A postmortem carried out by the Pakistani authorities indicated skull and jaw fractures as the cause of death. All his vital organs had been affected, while torture marks were visible all over his body. His spinal cord was broken in three locations. All his bones were broken other than in one foot. 99 per cent of his body was burned.

== Court case ==
On 12 March 2022, the Anti Terrorism Court (ATC) indicted 89 individuals including eighty adults and nine minors. All of the 89 individuals accused, pleaded not guilty.

On 18 April 2022, the ATC awarded death sentence to six convicts on two counts and a payment of Rs.200,000 as compensation to the deceased's legal heirs. While, the ATC awarded life imprisonment to nine convicts along with payment of Rs.200,000 as fine and Rs.200,000 as compensation to the legal heirs. Seventy-two others were sentenced to two years of rigorous imprisonment each on three counts and one year imprisonment each on two counts. One other convict was awarded jail sentence of five years. The ATC only acquitted one person in the case.

== Reactions ==

The incident was met with shock in Pakistan, with condemnations pouring in from political representatives, civil society groups and religious leaders.

Prime Minister of Pakistan Imran Khan expressed his disbelief and anger in a tweet saying "The horrific vigilante attack on a factory in Sialkot and the burning alive of a Sri Lankan manager is a day of shame for Pakistan.
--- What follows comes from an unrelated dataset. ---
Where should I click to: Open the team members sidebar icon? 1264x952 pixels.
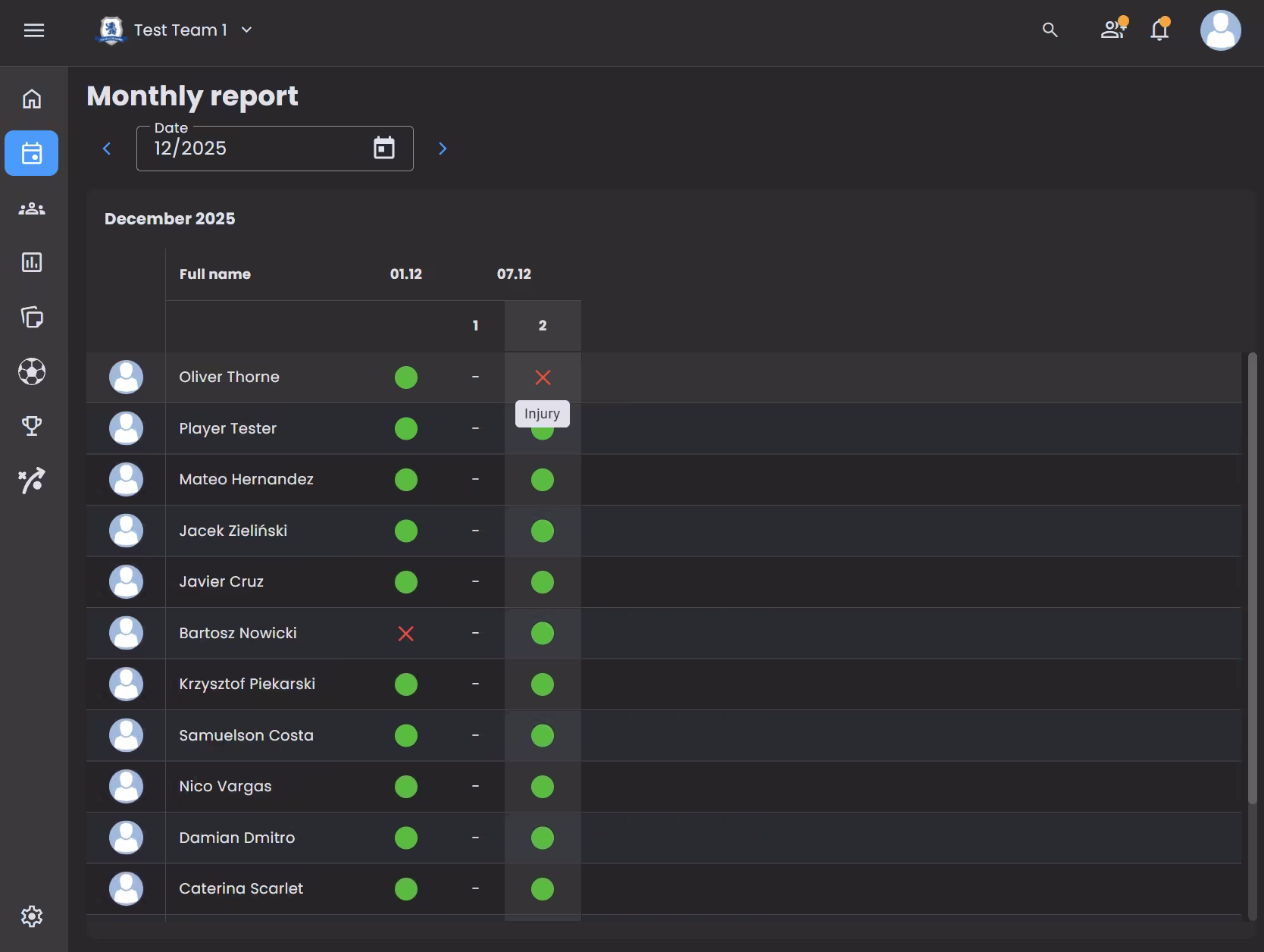tap(32, 208)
I am overseeing the investigations and let there be no mistakes, all those responsible will be punished with the full severity of the law. Arrests are being made".
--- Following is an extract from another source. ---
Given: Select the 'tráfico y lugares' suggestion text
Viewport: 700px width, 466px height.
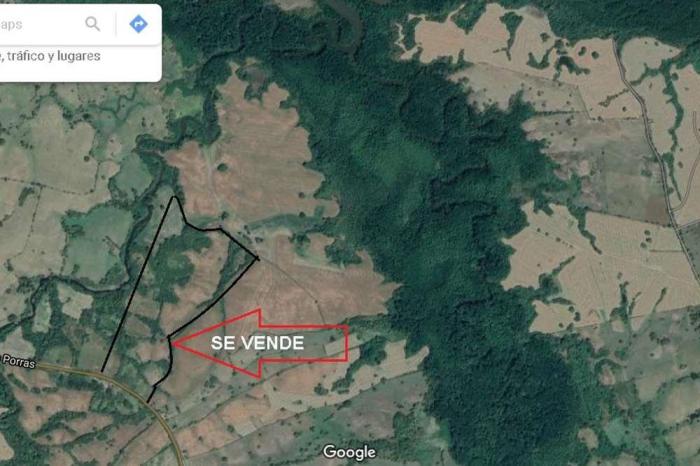Looking at the screenshot, I should [x=53, y=56].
Pakistan's Defence Minister Pervez Khattak, while reacting to the incident, provoked controversy when he said "murders take place when young people get emotional". Later, he issued a clarification stating he "vehemently condemned" the incident and that his earlier remarks were in response to a question whether the lynching was a consequence of the government allowing too much leeway to the TLP in the country as a result of a "deal".

On 4 December, both the Government of Sri Lanka and opposition parties condemned the incident and urged immediate action to punish the perpetrators. The Parliament of Sri Lanka urged the authorities in Pakistan to ensure the rights of the Sri Lankan expat workers in Pakistan be safeguarded. On 6 December, Kumara's remains were repatriated with state honours from Lahore to Colombo via a SriLankan Airlines flight.

Sri Lankan High Commissioner to Pakistan, Vice Admiral Mohan Wijewickrama assured that the incident would have no effect on relations between Sri Lanka and Pakistan, noting the close social, defensive and commercial ties between the two countries.

Following an appeal for compensation by Kumara's widow, Sri Lanka's Cabinet of Ministers approved a grant of Rs 2.5 million (US$12,322) to the family of Kumara to be paid from the Employees' Welfare Fund of the Bureau of Foreign Employment considering his contribution as a migrant worker.

In Islamabad, a condolence event was held at the Prime Minister's Office to honour Kumara. While addressing the occasion, Imran Khan announced a civil award for Malik Adnan, a colleague who tried to save Kumara's life from the mob, and reiterated that "as long as I am alive, I will not allow incidents like the Sialkot lynching to happen again". The business community of Sialkot raised USD $100,000 for Kumara's family, and also announced that his widow would continue to receive his monthly salary.

One Pakistani official expressed concern over what to do with those convicted in the killing in light of the popularity of murdering those accused of blasphemy, in that:
“Where will you keep the 70-plus people who have been convicted to two-year terms? In the same prison? If you do that, they will become a powerful bloc there. And if you put ten here and ten there, then you have influential smaller blocs in several places where they could radicalise other inmates". Upon their release, he went on, these individuals could be "hailed as heroes in the community”.